■ **PROBLEM REQUIREMENTS**
Please list every line of the rows below that contains the word "will", copying each line in full. Matches must have the same case.

## begin THE INPUT

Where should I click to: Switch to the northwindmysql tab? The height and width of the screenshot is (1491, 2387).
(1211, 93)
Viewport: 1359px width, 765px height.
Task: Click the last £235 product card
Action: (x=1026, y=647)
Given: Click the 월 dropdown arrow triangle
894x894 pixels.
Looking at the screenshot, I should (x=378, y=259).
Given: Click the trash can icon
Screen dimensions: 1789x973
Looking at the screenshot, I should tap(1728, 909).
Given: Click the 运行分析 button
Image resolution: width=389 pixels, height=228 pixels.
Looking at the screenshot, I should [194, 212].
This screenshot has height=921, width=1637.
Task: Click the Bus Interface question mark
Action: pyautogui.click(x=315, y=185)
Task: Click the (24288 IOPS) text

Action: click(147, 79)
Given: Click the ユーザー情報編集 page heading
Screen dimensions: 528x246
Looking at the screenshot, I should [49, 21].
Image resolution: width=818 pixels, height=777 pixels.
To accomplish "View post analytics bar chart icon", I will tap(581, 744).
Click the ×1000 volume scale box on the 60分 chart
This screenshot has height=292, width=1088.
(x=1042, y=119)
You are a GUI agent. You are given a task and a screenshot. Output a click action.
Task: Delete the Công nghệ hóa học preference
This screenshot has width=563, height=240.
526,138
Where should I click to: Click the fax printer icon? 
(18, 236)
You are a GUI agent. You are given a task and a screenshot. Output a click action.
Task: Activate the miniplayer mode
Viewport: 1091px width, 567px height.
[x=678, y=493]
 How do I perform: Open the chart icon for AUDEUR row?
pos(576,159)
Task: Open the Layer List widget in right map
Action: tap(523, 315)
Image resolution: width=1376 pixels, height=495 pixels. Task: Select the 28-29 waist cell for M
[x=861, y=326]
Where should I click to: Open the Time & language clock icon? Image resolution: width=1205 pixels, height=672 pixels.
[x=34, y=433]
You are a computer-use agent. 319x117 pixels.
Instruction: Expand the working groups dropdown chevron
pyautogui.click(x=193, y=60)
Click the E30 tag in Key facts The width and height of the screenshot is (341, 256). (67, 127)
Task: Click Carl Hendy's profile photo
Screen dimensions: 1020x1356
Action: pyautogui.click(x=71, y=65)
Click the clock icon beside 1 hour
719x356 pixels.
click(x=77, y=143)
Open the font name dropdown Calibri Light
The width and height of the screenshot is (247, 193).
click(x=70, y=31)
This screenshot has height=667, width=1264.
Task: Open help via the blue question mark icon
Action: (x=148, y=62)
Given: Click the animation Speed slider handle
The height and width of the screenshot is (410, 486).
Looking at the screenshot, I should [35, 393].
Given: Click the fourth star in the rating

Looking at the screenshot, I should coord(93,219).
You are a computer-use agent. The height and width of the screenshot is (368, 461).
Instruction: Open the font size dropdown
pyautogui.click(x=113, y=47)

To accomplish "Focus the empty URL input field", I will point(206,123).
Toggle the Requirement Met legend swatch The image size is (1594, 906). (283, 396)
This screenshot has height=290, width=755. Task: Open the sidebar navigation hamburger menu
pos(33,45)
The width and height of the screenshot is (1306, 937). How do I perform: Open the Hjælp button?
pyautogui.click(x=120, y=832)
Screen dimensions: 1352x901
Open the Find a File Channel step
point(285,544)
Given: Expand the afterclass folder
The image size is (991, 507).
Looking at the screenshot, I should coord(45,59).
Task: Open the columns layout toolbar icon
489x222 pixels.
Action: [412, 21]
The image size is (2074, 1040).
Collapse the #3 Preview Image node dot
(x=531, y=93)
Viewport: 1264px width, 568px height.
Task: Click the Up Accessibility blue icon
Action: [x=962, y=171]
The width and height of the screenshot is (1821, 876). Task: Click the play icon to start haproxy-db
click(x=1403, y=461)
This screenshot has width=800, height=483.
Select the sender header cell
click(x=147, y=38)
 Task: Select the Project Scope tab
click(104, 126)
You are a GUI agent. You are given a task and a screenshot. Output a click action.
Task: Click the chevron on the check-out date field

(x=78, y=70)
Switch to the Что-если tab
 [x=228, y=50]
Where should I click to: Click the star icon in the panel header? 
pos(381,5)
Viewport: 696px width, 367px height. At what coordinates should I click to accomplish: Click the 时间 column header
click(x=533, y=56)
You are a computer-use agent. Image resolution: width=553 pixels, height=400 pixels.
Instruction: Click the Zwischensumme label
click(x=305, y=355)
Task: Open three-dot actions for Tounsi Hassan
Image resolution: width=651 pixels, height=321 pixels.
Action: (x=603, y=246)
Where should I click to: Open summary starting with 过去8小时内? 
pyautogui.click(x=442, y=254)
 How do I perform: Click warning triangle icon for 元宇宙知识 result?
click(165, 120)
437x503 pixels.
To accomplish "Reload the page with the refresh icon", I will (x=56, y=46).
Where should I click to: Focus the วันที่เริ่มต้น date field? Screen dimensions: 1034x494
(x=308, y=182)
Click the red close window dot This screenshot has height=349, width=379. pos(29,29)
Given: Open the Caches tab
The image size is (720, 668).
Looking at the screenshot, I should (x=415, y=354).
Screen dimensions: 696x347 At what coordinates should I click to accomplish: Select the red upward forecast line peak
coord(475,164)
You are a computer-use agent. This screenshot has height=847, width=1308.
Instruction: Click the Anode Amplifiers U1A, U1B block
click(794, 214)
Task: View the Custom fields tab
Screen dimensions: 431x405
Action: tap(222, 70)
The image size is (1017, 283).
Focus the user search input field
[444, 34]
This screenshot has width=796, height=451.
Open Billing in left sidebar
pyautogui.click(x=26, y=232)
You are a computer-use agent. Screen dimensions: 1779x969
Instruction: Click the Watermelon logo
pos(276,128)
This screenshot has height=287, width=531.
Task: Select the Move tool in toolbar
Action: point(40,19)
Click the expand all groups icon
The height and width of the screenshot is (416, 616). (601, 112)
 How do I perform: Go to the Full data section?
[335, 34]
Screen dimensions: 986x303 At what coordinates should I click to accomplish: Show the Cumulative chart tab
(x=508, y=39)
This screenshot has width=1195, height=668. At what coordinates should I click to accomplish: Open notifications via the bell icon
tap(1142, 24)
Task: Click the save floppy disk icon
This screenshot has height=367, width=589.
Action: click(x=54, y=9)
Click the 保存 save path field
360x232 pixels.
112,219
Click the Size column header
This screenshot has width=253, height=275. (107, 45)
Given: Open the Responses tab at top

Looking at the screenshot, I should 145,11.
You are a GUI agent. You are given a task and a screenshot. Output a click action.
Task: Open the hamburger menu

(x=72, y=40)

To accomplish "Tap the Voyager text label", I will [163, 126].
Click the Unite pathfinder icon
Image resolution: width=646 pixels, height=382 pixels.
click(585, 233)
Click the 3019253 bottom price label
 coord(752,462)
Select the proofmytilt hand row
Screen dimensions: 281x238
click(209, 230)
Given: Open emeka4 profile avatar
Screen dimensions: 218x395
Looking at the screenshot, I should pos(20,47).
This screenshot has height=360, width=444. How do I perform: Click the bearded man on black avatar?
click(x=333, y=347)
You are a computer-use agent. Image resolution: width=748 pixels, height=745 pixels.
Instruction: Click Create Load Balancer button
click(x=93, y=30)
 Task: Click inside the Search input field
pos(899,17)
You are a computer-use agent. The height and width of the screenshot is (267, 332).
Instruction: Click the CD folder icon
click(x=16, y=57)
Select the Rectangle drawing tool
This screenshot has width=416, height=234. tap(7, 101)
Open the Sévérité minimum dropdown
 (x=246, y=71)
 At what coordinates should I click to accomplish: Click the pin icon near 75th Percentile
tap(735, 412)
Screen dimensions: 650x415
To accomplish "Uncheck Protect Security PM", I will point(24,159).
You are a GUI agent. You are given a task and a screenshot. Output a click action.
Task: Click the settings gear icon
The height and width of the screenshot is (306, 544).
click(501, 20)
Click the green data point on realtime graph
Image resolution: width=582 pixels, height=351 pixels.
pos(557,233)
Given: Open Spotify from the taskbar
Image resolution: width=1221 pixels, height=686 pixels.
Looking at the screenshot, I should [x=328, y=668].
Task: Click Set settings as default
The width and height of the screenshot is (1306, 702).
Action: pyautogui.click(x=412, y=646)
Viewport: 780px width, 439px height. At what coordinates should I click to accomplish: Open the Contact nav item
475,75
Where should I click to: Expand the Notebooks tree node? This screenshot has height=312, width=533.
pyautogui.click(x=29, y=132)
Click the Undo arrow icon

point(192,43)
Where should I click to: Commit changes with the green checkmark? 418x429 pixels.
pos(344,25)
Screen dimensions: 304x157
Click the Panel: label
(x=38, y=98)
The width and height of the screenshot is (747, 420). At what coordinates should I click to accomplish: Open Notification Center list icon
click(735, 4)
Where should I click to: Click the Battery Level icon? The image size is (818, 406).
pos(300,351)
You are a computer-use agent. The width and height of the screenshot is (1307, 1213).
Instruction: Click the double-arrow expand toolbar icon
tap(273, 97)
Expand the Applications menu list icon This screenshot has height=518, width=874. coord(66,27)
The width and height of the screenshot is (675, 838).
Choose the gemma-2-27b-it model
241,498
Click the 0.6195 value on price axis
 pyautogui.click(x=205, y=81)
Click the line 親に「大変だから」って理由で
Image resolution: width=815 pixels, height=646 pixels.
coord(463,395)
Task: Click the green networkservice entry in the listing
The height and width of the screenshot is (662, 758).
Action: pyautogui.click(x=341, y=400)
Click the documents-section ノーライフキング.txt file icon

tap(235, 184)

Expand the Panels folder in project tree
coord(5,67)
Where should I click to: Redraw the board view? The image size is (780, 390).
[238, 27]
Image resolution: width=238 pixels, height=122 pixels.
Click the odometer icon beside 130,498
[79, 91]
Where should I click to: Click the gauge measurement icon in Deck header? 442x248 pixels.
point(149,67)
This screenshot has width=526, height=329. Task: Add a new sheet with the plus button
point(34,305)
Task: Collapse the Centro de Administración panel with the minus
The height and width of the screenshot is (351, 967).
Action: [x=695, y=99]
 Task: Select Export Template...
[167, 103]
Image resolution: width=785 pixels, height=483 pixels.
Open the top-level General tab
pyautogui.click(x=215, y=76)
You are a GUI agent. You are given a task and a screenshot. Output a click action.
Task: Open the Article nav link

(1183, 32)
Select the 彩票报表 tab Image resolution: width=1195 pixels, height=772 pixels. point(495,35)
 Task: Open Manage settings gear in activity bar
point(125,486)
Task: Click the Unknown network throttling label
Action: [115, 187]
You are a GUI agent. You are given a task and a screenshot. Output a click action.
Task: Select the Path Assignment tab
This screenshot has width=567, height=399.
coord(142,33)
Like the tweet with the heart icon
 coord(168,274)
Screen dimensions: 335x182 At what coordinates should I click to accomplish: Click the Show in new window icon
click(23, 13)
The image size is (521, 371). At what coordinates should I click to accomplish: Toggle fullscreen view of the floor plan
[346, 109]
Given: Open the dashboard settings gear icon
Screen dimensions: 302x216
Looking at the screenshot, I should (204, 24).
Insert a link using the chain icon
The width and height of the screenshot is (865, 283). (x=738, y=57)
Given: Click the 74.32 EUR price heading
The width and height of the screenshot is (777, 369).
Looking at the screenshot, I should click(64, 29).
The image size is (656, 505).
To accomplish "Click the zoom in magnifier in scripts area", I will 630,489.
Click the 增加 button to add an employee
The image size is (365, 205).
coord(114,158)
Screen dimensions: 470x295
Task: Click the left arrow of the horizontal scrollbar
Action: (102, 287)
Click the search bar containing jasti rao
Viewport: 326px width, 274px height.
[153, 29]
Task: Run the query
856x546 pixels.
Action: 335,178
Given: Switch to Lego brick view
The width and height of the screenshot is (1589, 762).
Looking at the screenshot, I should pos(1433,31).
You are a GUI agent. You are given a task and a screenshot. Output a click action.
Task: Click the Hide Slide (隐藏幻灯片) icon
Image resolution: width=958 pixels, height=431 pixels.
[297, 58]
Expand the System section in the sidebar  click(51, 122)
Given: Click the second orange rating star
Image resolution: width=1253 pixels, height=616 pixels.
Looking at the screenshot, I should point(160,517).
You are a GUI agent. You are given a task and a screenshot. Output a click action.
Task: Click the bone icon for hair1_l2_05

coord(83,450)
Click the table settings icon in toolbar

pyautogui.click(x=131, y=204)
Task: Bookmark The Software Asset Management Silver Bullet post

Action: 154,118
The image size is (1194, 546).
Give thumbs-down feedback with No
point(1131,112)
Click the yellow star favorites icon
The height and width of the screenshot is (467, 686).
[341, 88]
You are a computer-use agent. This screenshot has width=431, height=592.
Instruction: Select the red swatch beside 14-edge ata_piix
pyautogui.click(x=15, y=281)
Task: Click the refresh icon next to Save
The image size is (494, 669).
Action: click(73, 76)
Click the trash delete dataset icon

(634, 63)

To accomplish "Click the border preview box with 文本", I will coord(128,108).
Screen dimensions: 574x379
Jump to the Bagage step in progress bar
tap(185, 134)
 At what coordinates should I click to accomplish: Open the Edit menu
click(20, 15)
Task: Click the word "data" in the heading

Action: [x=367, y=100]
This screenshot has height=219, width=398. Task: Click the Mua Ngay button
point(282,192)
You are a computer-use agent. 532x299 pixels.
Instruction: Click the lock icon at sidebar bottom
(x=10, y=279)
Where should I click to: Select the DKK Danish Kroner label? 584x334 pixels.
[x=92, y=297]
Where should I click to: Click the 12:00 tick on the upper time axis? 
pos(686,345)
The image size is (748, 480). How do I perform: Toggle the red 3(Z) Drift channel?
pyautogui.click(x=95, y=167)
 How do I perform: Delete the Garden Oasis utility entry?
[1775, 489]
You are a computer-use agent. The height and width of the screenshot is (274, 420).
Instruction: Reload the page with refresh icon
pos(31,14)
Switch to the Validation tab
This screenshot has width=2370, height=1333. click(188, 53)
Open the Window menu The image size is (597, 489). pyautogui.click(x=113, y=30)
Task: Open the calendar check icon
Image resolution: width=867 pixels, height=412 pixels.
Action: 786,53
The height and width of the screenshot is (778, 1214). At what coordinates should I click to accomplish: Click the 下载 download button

## end THE INPUT

■ **REPLY**
To accomplish "View post analytics bar chart icon", I will tap(581, 744).
To accomplish "Focus the empty URL input field", I will point(206,123).
To accomplish "Reload the page with the refresh icon", I will (x=56, y=46).
To accomplish "Tap the Voyager text label", I will [163, 126].
To accomplish "Uncheck Protect Security PM", I will point(24,159).
To accomplish "Click the zoom in magnifier in scripts area", I will 630,489.
To accomplish "Click the border preview box with 文本", I will coord(128,108).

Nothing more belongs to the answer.